Every line below between the line holding "[Advertisement] (48, 165)" and the line holding "Sony congela salarios", inclusive, should be repeated exactly, and all other lines omitted.

▶ _Material for the task_:
■ ■ ■ ■ ■
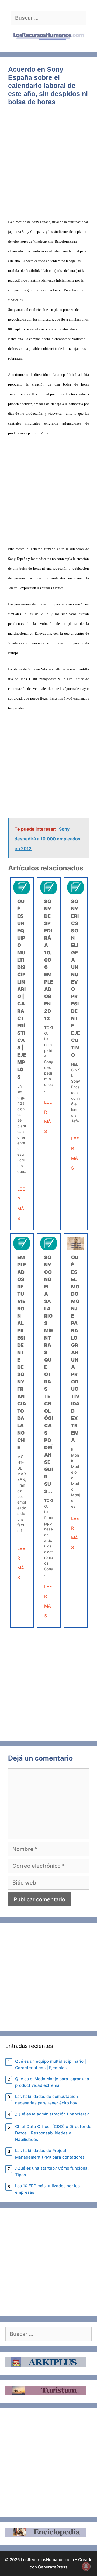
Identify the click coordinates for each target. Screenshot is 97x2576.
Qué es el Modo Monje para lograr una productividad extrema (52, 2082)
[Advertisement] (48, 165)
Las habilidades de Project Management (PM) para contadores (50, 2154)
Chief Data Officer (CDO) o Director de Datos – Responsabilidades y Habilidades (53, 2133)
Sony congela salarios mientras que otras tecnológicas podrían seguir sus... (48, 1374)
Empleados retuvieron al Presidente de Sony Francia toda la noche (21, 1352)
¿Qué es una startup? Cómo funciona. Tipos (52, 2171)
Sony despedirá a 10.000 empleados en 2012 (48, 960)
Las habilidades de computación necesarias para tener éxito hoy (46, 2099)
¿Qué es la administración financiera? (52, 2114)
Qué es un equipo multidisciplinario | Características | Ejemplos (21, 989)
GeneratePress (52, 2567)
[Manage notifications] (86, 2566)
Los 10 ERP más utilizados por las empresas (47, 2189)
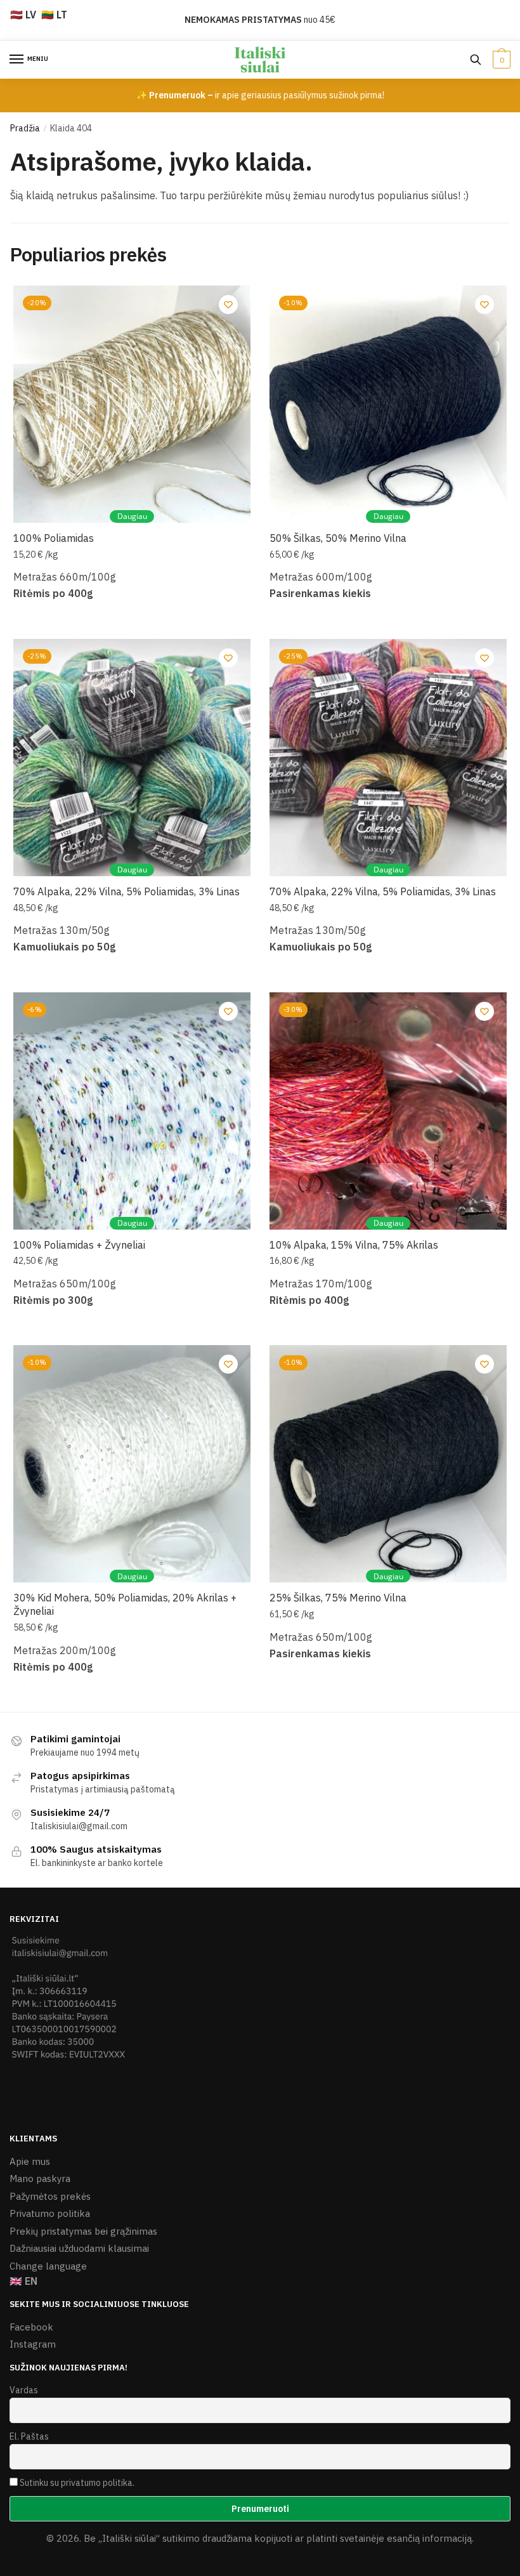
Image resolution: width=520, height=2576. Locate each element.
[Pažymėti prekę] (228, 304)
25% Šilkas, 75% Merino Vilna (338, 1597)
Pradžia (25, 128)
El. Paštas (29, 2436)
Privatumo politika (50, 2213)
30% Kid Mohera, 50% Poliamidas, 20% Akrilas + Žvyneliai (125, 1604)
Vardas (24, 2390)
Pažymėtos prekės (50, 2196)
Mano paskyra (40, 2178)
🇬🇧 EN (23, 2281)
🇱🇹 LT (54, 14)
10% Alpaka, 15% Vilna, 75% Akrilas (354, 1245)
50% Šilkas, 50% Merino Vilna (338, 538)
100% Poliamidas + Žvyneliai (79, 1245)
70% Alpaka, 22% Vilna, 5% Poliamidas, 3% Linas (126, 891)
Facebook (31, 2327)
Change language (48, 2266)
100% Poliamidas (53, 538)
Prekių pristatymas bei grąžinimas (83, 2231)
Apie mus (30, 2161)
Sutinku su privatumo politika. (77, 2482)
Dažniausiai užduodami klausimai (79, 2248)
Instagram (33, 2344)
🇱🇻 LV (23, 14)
■ ■ ■ ■ ■
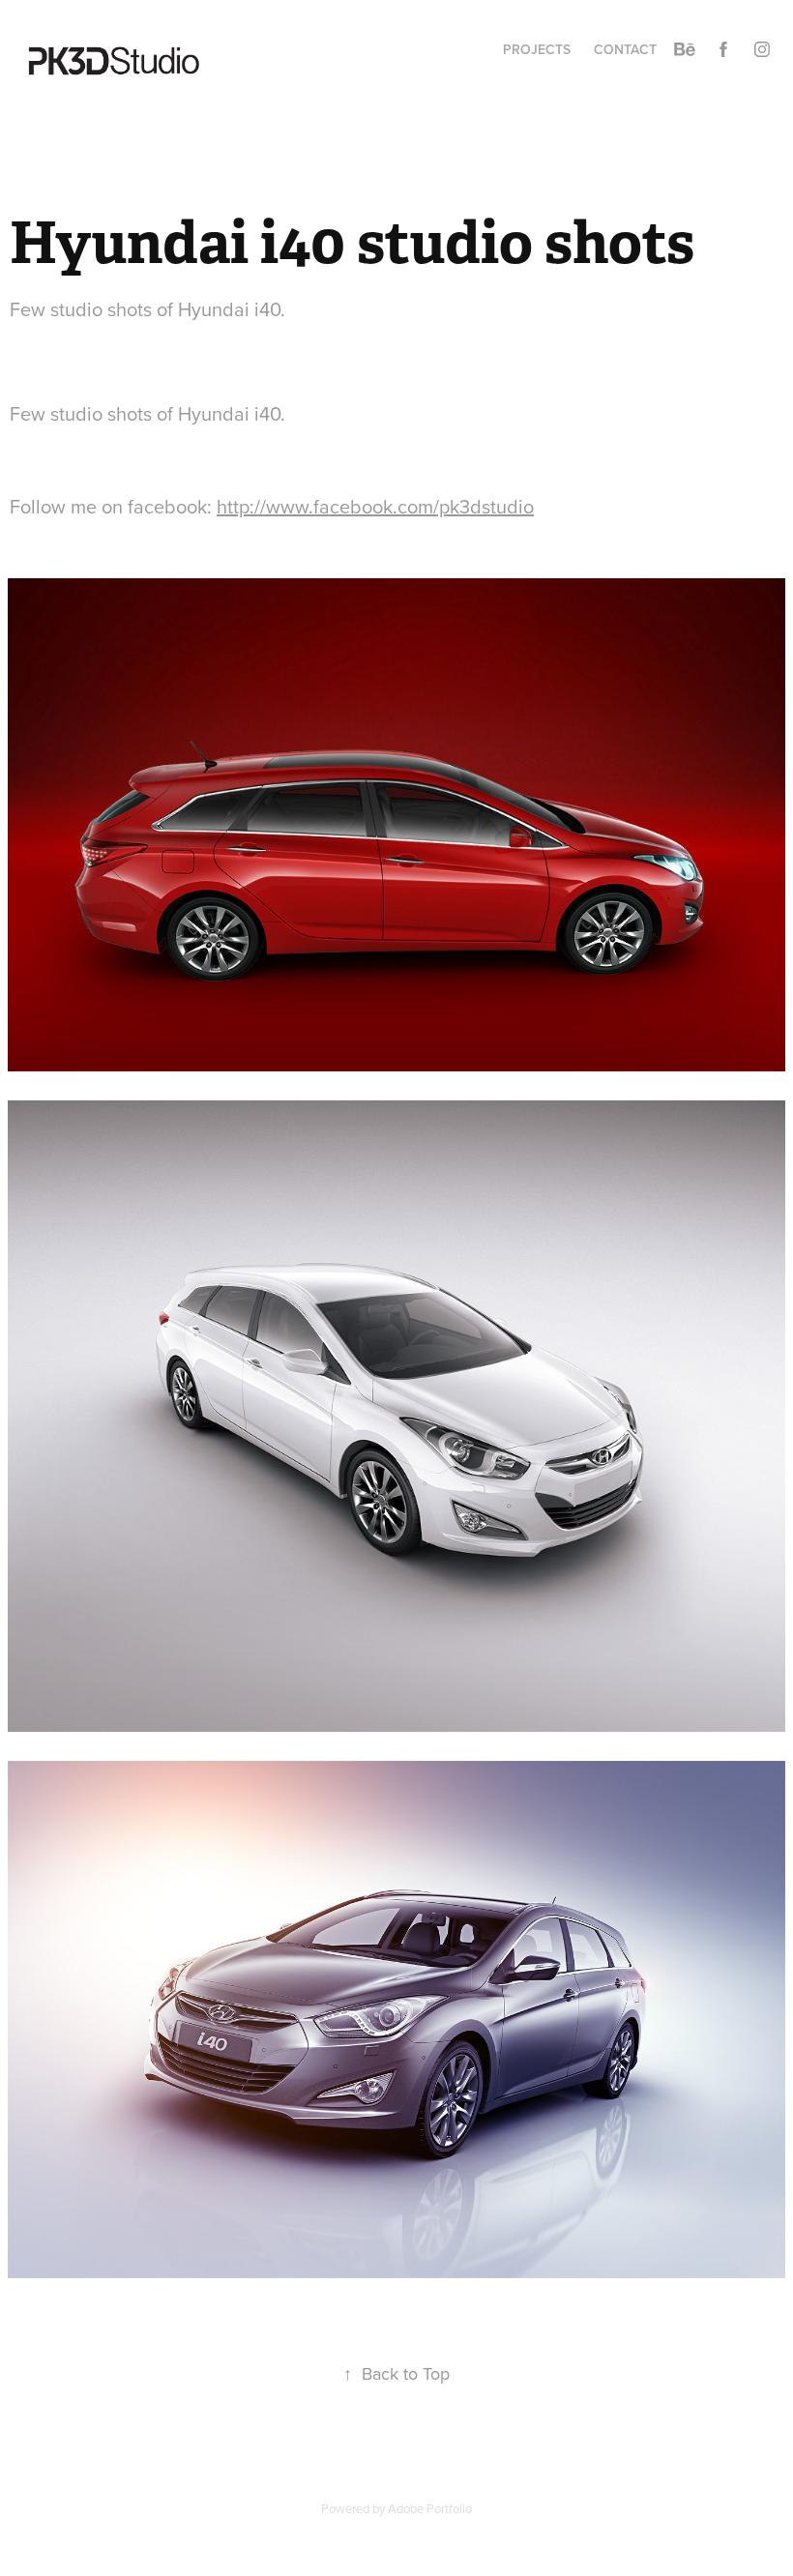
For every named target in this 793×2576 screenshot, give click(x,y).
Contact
■ ■ ■ ■ ■
▶ _Answer to this task_:
[Advertisement] (48, 165)
Las habilidades de Project Management (PM) para contadores (50, 2154)
Chief Data Officer (CDO) o Director de Datos – Responsabilidades y Habilidades (53, 2133)
Sony congela salarios mientras que otras tecnológicas podrían seguir sus... (48, 1374)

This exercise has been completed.